The reason NEAT matters so much: two people of identical height, weight, and workout frequency can have TDEEs 300–500 calories apart based solely on how much they move during their non-exercise hours. Someone who walks throughout the day at a standing desk burns dramatically more than someone who sits 10 hours straight, even if both "go to the gym."
Which TDEE Formula Is Most Accurate?
This calculator uses three formulas. Mifflin-St Jeor (1990) is the gold standard for most people, validated by the Academy of Nutrition and Dietetics with an average error of about 10%. Harris-Benedict (revised 1984) tends to overestimate by 5% but is widely used in clinical settings. Katch-McArdle is the most accurate formula if you know your body fat percentage, because it calculates from lean body mass rather than total weight — making it the best choice for athletes and muscular individuals whose BMR is often underestimated by weight-only formulas.

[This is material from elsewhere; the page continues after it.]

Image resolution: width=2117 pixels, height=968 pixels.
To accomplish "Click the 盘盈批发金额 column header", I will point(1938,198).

How to Use TDEE to Actually Reach Your Goal
Losing 1 pound of fat requires a cumulative deficit of approximately 3,500 calories. A 500 calorie/day deficit below your TDEE produces roughly 1 pound of weekly fat loss. A 1,000 calorie/day deficit produces 2 pounds. Most experts recommend not exceeding 1 pound/week for sustained results — larger deficits increase muscle loss, hunger, and the risk of metabolic adaptation (your body reduces TDEE in response to undereating).

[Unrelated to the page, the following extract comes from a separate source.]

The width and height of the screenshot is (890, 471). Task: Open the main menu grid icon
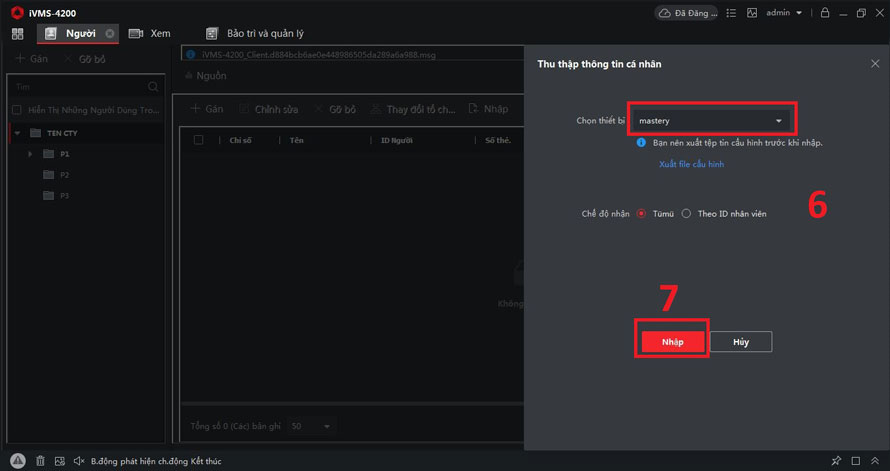[17, 34]
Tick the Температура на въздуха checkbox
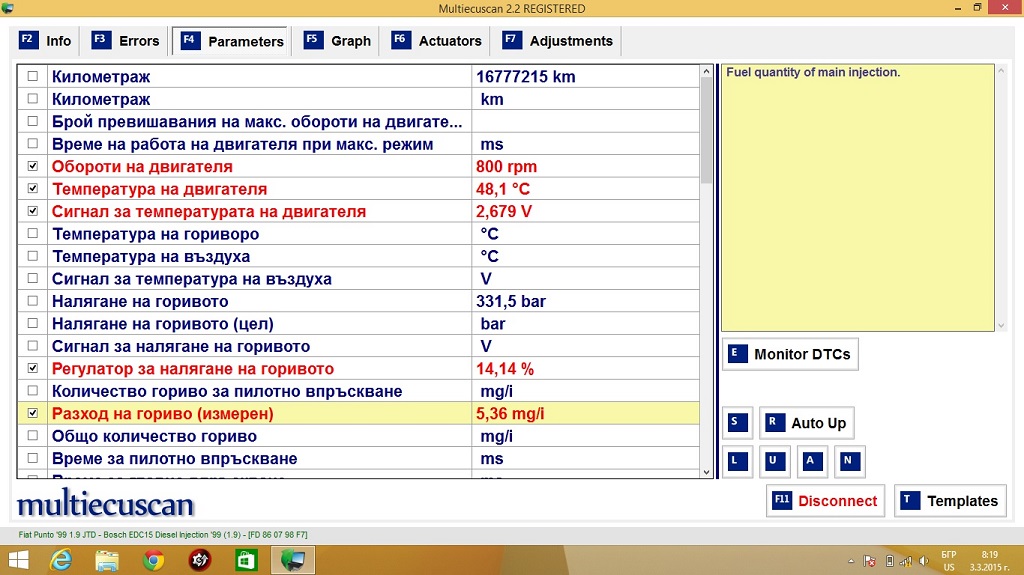The width and height of the screenshot is (1024, 575). (33, 256)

The most common mistake: using your TDEE as a "permission slip" to eat exactly that amount. Your TDEE is an estimate with a ±10% error margin. Weigh yourself daily, take the 7-day average, and track it weekly. If your weight isn't moving in the right direction after 2 weeks at your target calories, adjust by 100–150 calories and repeat. Real data beats any formula.